Abstract
Background and Purpose: MRI is useful for detecting early ischemic lesions prior to administration of tissue plasminogen activator (t-PA) in hyperacute ischemic stroke patients. However it is unclear whether early ischemic change seen on DWI can be used to predict patient outcomes.
Methods: Consecutive anterior-circulation ischemic stroke patients treated with t-PA within 3 h of stroke onset were prospectively studied. The NIHSS score was obtained before and 7 days after t-PA administration. MRI including DWI was done prior to t-PA thrombolysis. The relationship between the DWI ASPECTS and patients' outcomes was assessed.

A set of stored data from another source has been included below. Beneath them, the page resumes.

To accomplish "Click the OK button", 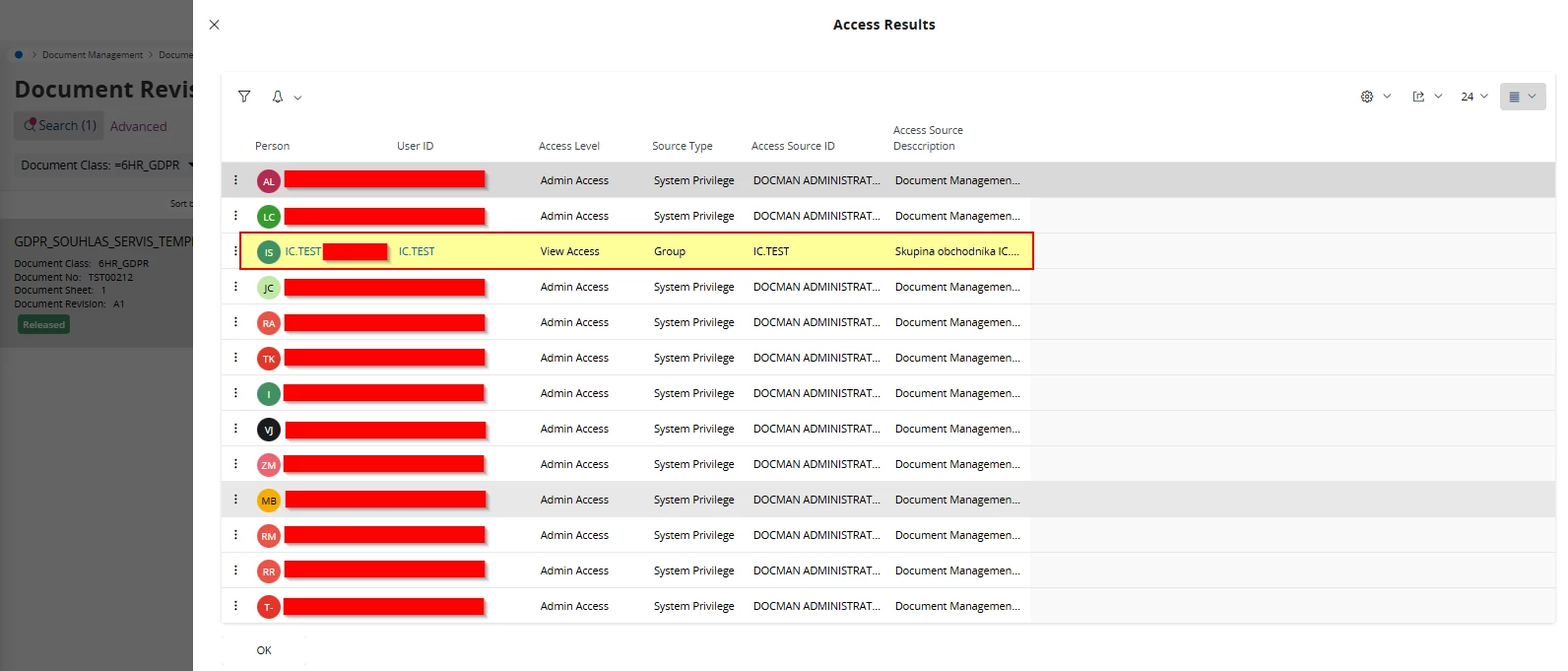I will (x=264, y=650).
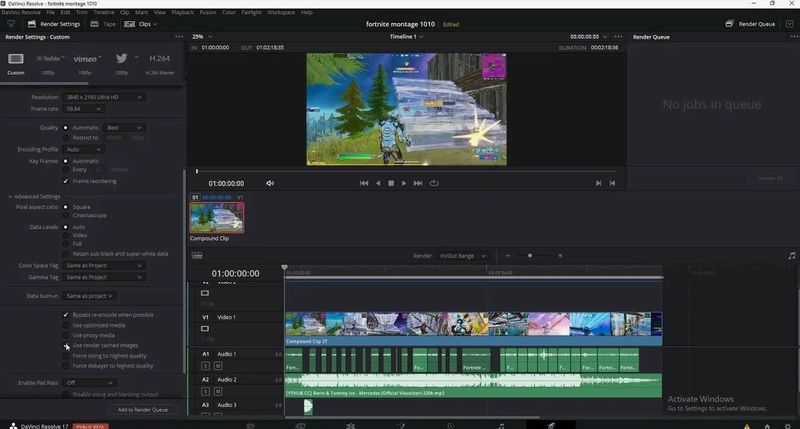The width and height of the screenshot is (800, 429).
Task: Open the Resolution dropdown
Action: click(105, 97)
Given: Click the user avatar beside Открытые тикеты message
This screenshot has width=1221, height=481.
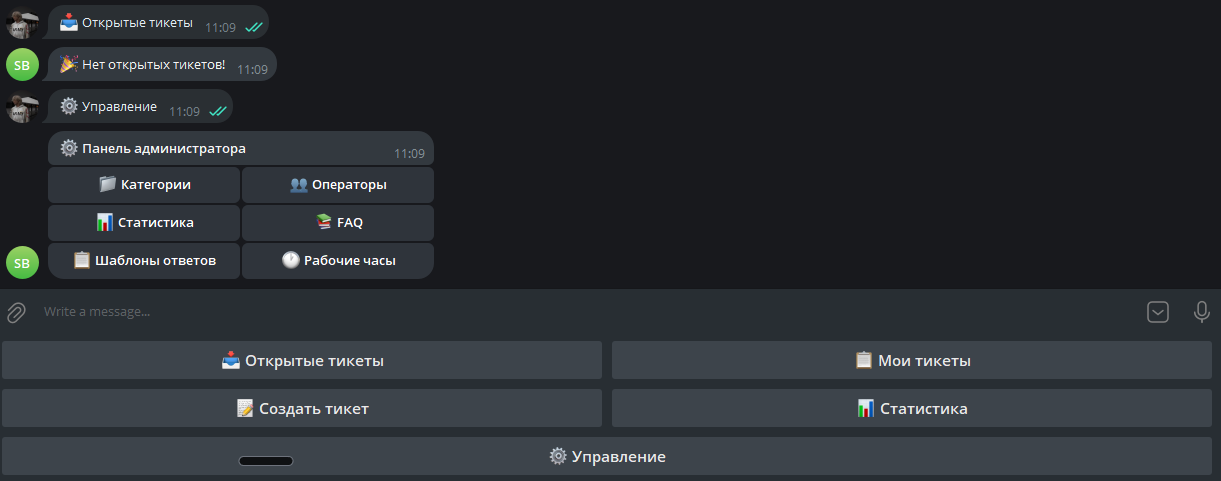Looking at the screenshot, I should pyautogui.click(x=22, y=23).
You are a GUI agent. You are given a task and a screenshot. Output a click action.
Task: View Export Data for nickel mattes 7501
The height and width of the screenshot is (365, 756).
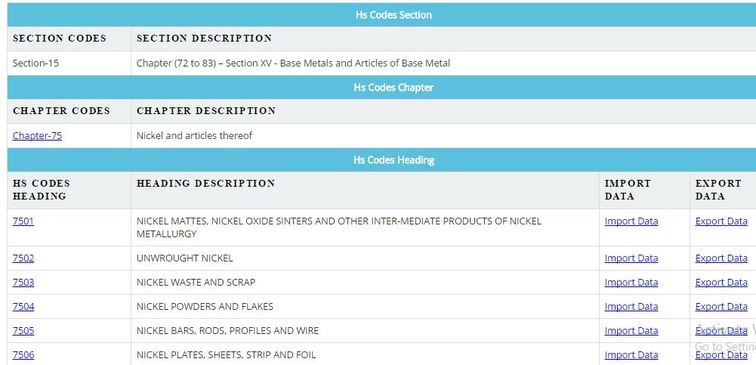coord(721,221)
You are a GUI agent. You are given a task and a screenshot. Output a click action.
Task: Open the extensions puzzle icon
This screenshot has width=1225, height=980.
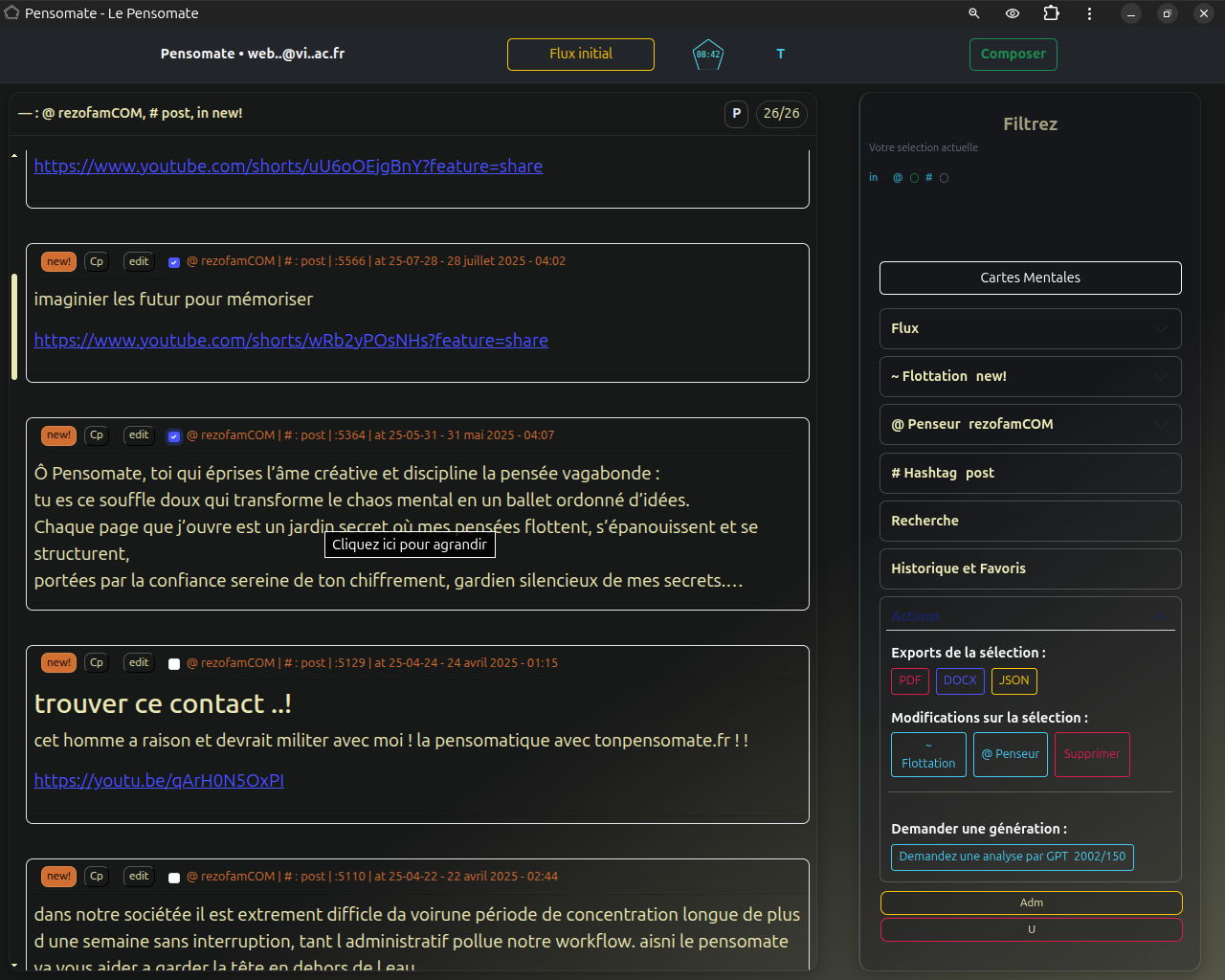coord(1051,13)
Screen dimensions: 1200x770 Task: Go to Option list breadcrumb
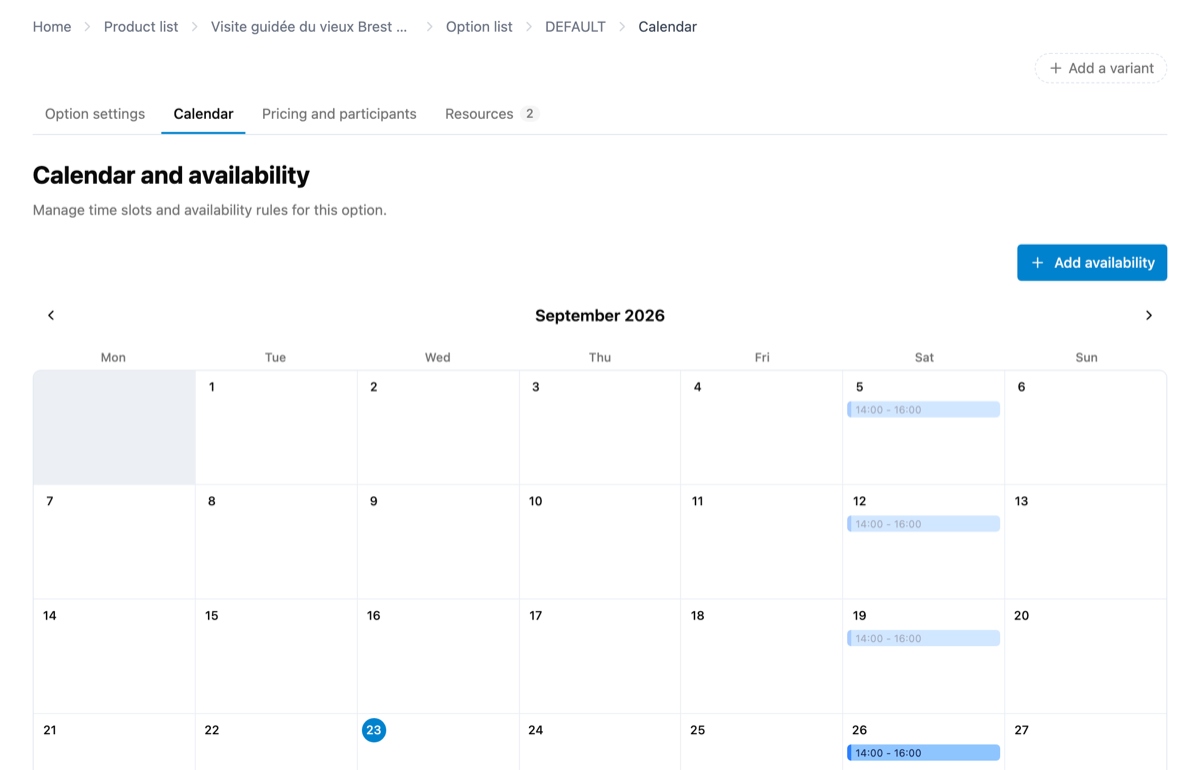(479, 27)
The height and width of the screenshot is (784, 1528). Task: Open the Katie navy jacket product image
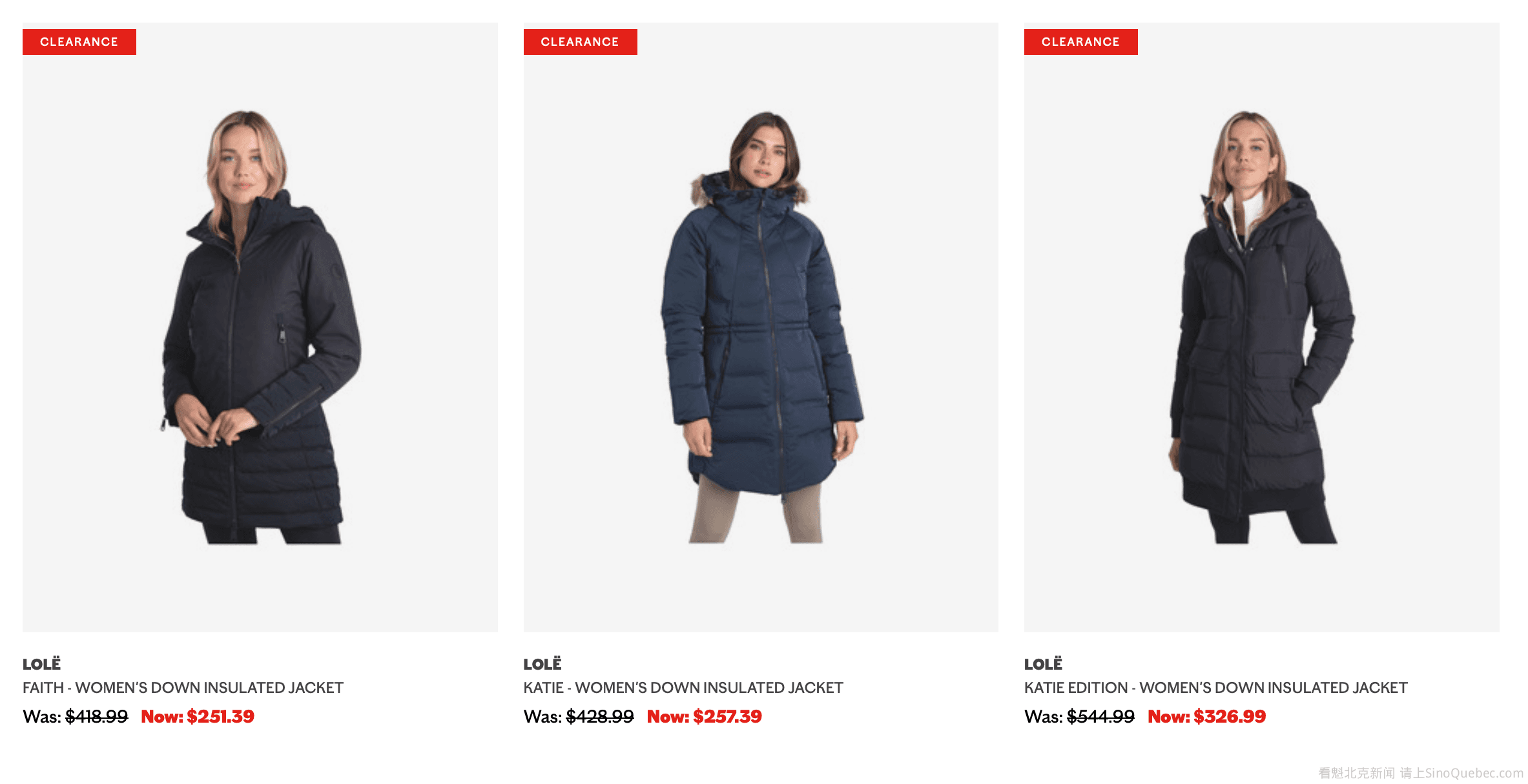[761, 327]
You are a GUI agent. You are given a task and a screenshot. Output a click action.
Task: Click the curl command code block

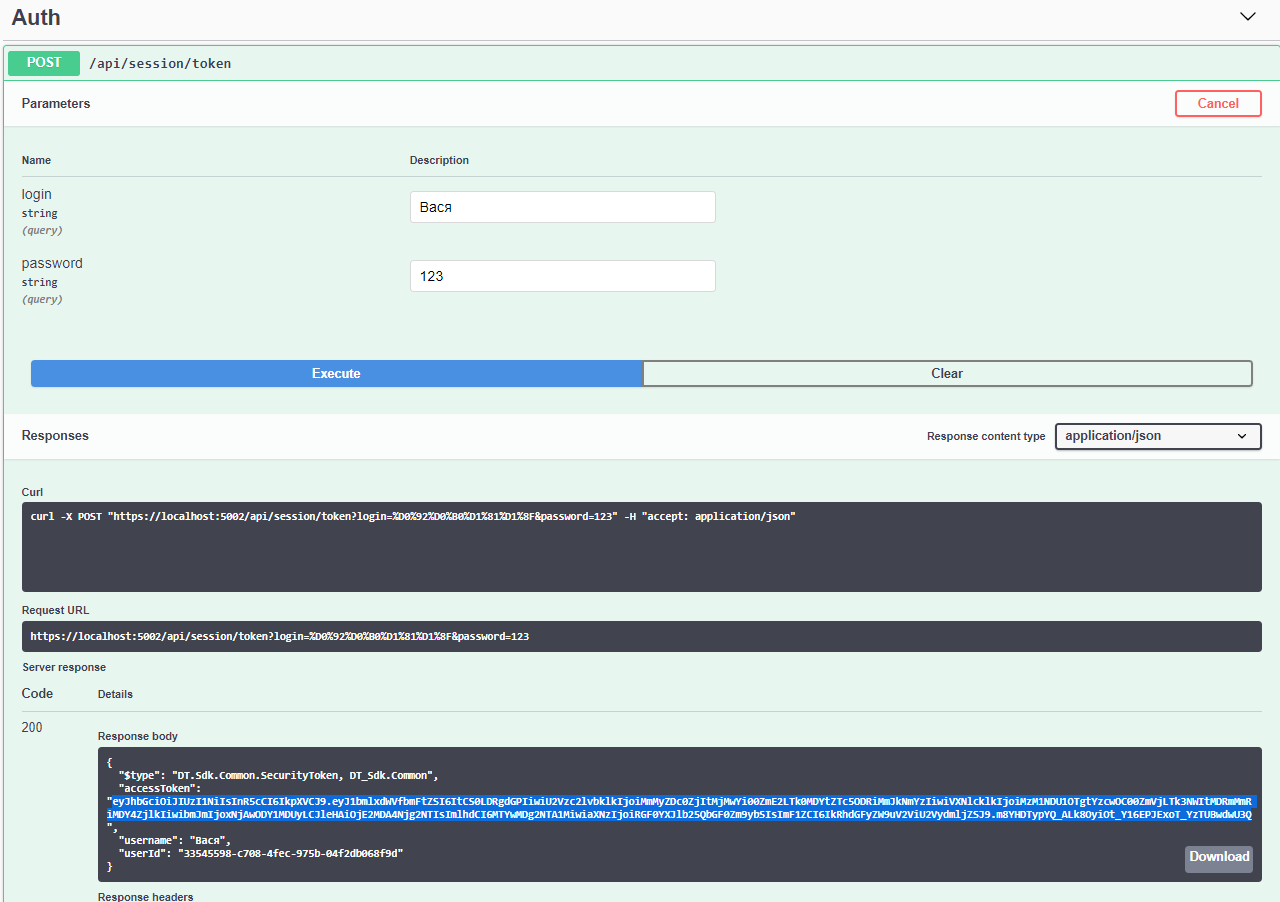(640, 546)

Results: The subjects consisted of 49 consecutive stroke patients (27 males; mean age, 72.9±10.3 years). The median (range) of the baseline DWI ASPECTS value was 9 (3-10). Dramatic improvement was seen in 1 of 8 patients with an ASPECTS ≤5 compared to 21 of 41 patients with an DWI ASPECTS >5 (P=0.0592). On the other hand, worsening was noted more frequently in patients with a DWI ASPECTS ≤5 (3 of 8 patients) than in patients with an ASPECTS >5 (4 of 41 patients; P=0.0753). Bad outcome was seen more frequently in patients with an DWI ASPECTS ≤5 (6 of 8 patients) than in patients with an DWI ASPECTS >5 (2 of 41 patients; P<0.0001). Multivariate logistic regression analysis demonstrated that an DWI ASPECTS ≤5 was the only independent predictor of a bad outcome (OR 33.4 95%CI 2.7-410.8, P=0.0062).
Conclusion: DWI ASPECTS appears to be a reliable tool for predicting bad outcome. Patients with an DWI ASPECTS >5 should be considered eligible for t-PA therapy.